Nous avons trois quarts d'heure de retard sur notre programme.
La maison. Je suis catastrophée par l'état des rosiers. Depuis combien de temps ne suis-je pas venue ici? Sans doute il y a un an, en février, je me rappelle de crêpes. Je ne suis pas venue en juin pour couper les roses fanées, je pensais que le jardinier passait. Il est peut-être passé, je ne me souviens plus des dates, mais quoi qu'il en soit, il s'est occupé d'autres choses que des roses.
(Et tout le temps de notre présence je volerai des minutes pour aller couper des gourmands et des cynorrhodons.

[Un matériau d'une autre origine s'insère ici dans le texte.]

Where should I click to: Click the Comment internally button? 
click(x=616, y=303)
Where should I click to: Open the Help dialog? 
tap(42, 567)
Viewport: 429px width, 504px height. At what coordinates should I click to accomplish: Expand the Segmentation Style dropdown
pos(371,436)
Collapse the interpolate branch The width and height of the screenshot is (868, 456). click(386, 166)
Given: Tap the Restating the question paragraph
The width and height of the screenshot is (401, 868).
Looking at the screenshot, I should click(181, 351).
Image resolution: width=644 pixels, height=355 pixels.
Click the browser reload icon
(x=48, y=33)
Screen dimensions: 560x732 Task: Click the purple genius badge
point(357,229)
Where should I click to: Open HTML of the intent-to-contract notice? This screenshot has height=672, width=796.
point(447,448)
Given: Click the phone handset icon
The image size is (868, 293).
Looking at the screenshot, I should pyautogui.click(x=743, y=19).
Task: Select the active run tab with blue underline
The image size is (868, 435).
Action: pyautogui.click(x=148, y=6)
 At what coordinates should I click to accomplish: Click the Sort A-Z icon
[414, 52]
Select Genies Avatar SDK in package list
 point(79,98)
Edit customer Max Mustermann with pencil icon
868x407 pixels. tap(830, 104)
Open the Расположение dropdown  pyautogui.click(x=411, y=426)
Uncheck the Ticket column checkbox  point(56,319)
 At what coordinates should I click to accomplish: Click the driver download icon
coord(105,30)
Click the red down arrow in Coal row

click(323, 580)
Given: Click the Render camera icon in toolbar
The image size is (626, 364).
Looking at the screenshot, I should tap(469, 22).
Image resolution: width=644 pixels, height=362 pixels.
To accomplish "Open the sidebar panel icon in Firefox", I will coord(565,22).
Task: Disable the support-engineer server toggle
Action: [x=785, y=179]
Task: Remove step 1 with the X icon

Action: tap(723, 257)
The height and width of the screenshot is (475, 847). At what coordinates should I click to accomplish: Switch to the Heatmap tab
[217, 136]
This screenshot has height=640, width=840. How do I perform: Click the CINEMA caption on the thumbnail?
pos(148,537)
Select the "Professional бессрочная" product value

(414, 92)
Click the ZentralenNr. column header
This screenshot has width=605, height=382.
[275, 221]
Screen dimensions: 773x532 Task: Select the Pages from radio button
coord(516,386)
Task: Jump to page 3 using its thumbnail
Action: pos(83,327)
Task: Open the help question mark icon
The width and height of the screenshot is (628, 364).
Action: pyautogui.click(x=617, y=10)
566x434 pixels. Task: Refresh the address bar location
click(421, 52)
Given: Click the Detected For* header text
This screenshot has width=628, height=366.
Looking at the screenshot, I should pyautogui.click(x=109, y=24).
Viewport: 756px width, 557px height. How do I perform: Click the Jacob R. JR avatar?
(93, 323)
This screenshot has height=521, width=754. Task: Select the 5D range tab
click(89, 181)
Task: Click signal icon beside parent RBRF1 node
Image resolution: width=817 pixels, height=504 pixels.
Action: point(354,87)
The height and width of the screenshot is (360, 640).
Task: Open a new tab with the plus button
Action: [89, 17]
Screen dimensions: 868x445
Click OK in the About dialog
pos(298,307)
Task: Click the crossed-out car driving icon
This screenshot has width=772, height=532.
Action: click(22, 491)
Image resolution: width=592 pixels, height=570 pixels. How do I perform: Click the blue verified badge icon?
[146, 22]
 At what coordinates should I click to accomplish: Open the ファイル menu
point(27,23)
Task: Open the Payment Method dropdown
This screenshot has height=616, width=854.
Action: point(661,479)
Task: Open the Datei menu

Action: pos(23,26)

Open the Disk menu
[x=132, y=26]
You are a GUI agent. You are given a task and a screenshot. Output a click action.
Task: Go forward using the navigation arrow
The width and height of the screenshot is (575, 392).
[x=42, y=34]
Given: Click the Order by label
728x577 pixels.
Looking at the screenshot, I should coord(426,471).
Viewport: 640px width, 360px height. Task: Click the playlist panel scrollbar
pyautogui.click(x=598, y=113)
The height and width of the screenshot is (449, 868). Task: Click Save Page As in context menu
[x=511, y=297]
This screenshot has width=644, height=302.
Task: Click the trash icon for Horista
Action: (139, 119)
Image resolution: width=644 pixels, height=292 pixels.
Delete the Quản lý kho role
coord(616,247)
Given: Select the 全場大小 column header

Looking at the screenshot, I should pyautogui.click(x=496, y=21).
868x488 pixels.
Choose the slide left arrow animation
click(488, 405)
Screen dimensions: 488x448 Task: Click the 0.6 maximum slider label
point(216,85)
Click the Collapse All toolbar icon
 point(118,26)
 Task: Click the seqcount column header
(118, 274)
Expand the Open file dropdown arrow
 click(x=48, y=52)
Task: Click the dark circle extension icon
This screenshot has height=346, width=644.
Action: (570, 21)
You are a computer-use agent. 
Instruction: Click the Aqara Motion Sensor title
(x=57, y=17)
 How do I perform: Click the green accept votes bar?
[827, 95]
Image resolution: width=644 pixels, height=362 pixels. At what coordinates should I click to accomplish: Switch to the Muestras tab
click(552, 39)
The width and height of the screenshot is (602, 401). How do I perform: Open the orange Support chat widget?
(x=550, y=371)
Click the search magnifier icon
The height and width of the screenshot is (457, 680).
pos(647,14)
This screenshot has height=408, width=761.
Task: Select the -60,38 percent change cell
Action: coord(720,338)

Il faudra que je vienne plus tôt le jour de la vente pour les nettoyer vraiment. Ah quoi bon me dit H., ils vont les couper (le futur propriétaire a l'intention de remplacer le grillage par un mur, des plaques d'acier). Mais je me sens responsable de tout ce qui est vivant, surtout que c'est moi qui ai planté ces rosiers.)
Nous vidons la cabane. Beaucoup de fils électriques, de clous, de bidons, de pots de peinture. Un animal inconnu a fait un tas de coques vides dans un coin de la cabane. Les toiles d'araignées pendent sombres, remplies d'une sorte de sciure. J'espère que les propriétaires ne sont pas de purs citadins, sinon cela risque de les effrayer, voire paniquer. Je vire les toiles, sauvent quelques araignées (en les déposant sous les étagères. Je ne les mets plus dehors depuis que j'ai appris que cela les tuait: elles ont pris l'habitude d'être à l'intérieur).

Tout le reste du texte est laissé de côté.